Les hypothèses de Lucrèce sur l’histoire du langage –conçu selon un développement naturaliste grâce à « au pouvoir de la voix (vox) et de la langue (lingua) » – porte sur cette deuxième étape. Lucrèce rejette l'idée qu'un individu a créé la langue et en a enseigné l'usage aux autres. Au lieu de cela, il présente un récit naturaliste des origines du langage, distinct des origines de la société humaine, en affirmant que « pour ce qui est des divers sons de la parole, c'est la nature qui a incité les êtres humains à les prononcer, et c'est l'utilité qui a forgé les noms des choses ». Ce processus s'apparente, selon Lucrèce, à celui des enfants qui pointent « du doigt les objets qui les entourent ». Les humains [ont produit] comme « les animaux domestiques et les espèces de bêtes sauvages », des bruits différents pour signifier « des sentiments différents » et « des choses différentes ». […] Le langage humain est donc différent de la communication animale en degré plutôt qu'en nature, et le langage serait apparu spontanément de manière décentralisée. » (pp. 19-20).

« Lucrèce suggère qu'il vaut mieux vivre paisiblement en tant que sujet que de désirer régner sur des États (regere imperio res) et contrôler des royaumes (regna tenere).

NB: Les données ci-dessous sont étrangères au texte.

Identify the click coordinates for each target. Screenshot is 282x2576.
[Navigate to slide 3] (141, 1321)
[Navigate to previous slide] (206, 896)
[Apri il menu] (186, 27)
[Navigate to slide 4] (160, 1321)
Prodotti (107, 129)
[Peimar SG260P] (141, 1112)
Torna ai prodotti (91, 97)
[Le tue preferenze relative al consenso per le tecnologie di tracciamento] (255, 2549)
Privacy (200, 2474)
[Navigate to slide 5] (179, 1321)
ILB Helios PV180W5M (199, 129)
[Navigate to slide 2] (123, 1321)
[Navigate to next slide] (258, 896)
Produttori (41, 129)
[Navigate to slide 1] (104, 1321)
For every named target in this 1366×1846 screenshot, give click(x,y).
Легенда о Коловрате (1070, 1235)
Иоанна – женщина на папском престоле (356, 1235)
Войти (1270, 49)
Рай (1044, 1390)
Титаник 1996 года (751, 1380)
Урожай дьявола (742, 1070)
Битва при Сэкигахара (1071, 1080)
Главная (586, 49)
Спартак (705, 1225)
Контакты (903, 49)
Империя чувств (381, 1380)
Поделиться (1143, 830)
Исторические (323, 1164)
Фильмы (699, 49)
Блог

C'est un moment marquant de son poème : si les humains ne recherchaient pas (à tort) le pouvoir pour atteindre la stabilité et éviter la mort, ils se porteraient mieux. » (p.21)

« Le fait que les humains soient soumis à des lois qui leur font peur [...] n'émerge qu'à la suite d'un ensemble complexe de développements historiques, bien qu'à ce moment-là, les humains de Lucrèce aient une allure résolument « hobbesienne » et la volonté correspondante de se soumettre à la coercition. […] Lucrèce explique la peur qu’expérimente l'humanité par la tendance à « exercer une vengeance plus cruelle (ex ira) que ne le permettent les lois équitables » en raison de la colère (ira). Dès lors, la « peur du châtiment (metus... poenarum) a empoisonné les bienfaits (praemia) de la vie ». Bien que Lucrèce soit une sorte de républicain […] [il conçoit un idéal social] dans lequel le monde pourrait être meilleur si nous étions tous bien éduqués, et donc si nous avions moins besoin d'être gouvernés par des lois. » (p.23)

« Désirer les mauvais objets -la richesse, la célébrité et le pouvoir/la sécurité- à cause de la peur de la mort dont ils semblent être un remède, provoque des guerres civiles et nécessite la création d'un régime basé sur la « peur du châtiment » […] Sans notre besoin pathologique de ces faux biens, les humains pourraient vivre -et ont jadis vécu- dans un ordre pacifique sans centralisation autoritaire ; un progrès moral pourrait donc nous rapprocher de ce que nous avons perdu. » (pp.24-25)

« Hobbes ne nous dit pas quand cette condition [naturelle de l’Homme] a commencé, ce qui l'a précédée, ni précisément quand elle s'est terminée ; en effet, après avoir décrit « la condition naturelle de l'humanité », qui s'avère être « le temps que les hommes vivent sans une Puissance commune pour les maintenir tous dans la subjugation », il déclare qu'il croit que le monde « n'a jamais été généralement ainsi ». » (p.27)

« Hobbes met l'accent sur trois passions particulières -et leurs objets- qui donnent lieu à des querelles, des passions enracinées « dans la nature de l'homme » (in Natura humana en latin). Ces passions (la compétition, la défiance, la gloire) correspondent à celles que Lucrèce désigne comme responsables de la guerre civile, mais contrairement à Lucrèce, Hobbes ne situe pas leur origine dans des croyances erronées sur la nature ou leur émergence à des moments historiques distincts. Chacune d'entre elles nous incite à nous battre pour une cause spécifique : la compétition pour le « gain », la défiance pour la « sécurité » et la gloire pour la « réputation ». Ou, comme il le dit en latin, Competitio, Defensio, Gloria, l'objet de la compétition étant Dominium (des biens et des personnes), la défense étant Securitatem, et la gloire étant Famam. » (p.28)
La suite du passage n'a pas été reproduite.